AngloGold fell 3.3 percent to 121.40 rand at 9:15 a.m. in Johannesburg today, heading for the lowest closing level since April 23, 2001. Gold declined 23 percent in the second quarter, reaching a 34-month low of $1,180.50 an ounce in London on June 28.

The company produced 935,000 ounces of gold at cash costs of $900 to $920 an ounce in the second quarter.

David Haughton, a Toronto-based analyst at BMO Capital Markets, had estimated output of 939,000 ounces at costs of about $872 an ounce, he said in a note yesterday. BMO is expecting 3.9 million ounces at about $845 an ounce for the full year, he wrote.
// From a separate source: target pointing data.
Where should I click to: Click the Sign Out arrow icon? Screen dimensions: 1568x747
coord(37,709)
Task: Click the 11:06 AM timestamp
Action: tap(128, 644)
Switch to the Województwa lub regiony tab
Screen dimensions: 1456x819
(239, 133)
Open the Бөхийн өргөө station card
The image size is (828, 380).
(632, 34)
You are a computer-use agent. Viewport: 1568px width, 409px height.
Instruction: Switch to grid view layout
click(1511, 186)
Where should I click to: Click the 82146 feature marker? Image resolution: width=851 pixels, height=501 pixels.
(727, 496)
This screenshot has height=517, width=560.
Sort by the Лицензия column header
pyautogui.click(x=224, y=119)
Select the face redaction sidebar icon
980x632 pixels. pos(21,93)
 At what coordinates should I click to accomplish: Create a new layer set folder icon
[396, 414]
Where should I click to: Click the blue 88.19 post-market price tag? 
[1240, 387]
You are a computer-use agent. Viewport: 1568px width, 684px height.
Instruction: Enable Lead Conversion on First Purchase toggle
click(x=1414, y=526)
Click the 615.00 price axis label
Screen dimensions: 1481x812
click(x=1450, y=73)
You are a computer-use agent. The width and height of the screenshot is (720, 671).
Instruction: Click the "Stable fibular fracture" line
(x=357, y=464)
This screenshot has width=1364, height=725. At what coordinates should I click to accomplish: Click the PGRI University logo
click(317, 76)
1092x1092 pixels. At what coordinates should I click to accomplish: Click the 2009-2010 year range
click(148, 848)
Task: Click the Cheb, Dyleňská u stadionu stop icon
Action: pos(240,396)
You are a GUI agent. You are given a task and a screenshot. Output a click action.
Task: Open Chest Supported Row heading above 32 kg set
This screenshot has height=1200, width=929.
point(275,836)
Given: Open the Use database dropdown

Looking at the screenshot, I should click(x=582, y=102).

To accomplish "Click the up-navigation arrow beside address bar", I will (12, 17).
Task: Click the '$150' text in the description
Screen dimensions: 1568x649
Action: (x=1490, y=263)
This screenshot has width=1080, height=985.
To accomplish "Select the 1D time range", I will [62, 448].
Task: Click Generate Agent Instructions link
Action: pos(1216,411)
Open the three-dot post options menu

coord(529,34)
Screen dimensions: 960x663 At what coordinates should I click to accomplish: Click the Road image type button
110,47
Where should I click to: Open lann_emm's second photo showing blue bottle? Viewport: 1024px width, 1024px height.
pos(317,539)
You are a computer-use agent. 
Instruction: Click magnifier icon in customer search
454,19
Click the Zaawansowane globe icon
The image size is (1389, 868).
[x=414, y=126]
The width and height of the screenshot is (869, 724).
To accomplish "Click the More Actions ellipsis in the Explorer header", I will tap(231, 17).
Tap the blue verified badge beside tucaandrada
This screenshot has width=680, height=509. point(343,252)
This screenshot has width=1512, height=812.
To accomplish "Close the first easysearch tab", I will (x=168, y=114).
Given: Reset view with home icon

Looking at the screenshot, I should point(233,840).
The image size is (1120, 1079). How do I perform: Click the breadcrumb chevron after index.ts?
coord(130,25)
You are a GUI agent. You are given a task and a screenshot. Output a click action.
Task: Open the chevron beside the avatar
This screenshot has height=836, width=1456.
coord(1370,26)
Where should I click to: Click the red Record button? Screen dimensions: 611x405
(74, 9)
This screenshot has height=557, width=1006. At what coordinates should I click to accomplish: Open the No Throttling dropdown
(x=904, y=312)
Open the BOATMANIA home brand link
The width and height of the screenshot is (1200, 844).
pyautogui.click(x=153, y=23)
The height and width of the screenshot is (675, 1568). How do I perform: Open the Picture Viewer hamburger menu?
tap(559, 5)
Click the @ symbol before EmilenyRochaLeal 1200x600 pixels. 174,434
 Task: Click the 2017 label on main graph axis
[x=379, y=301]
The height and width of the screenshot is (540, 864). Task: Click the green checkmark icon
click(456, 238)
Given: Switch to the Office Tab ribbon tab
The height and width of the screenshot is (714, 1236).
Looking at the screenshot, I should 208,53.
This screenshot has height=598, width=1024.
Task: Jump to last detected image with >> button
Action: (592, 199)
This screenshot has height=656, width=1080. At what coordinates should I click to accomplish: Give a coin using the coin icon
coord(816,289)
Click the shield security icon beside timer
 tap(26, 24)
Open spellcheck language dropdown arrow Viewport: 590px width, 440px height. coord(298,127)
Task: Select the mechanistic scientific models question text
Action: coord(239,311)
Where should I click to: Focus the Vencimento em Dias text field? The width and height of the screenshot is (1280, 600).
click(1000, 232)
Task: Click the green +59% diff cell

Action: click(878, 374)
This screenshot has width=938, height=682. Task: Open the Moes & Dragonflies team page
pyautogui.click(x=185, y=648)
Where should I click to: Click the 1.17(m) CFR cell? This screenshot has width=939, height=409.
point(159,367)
AngloGold has asked Citigroup Inc., Deutsche Bank AG and Goldman Sachs Inc. to arrange meetings with bond investors in Europe and the U.S. as the company plans to sell dollar-denominated debt in 2013, it said in a separate statement.

A possible notes offering may be considered to refinance near-term debt, Haughton said.

Yields Fall

Yields on AngloGold’s dollar bonds due in August 2022 fell three basis points, or 0.03 percentage point, to 7.15 percent in London yesterday, paring the advance this year to 236 basis points. That compares with an increase of 171 basis points in the average yield for emerging-market metals and mining companies to 6.85 percent, according to JPMorgan Chase & Co. indexes.

Moody’s Investors Service cut AngloGold’s debt rating by one step to to Baa3, the lowest investment grade, last week.

Gold operators in South Africa, the world’s sixth-biggest producer of the metal, have faced demands from some labor unions to at least double pay of entry-level workers, even after the price slump.

AngloGold also said Anthony O’Neill has resigned as an executive director after five years at the company. O’Neill, who leaves July 19, was acting joint interim chief executive officer earlier this year before Srinivasan Venkatakrishnan replaced Anglo American Plc-bound Mark Cutifani as CEO.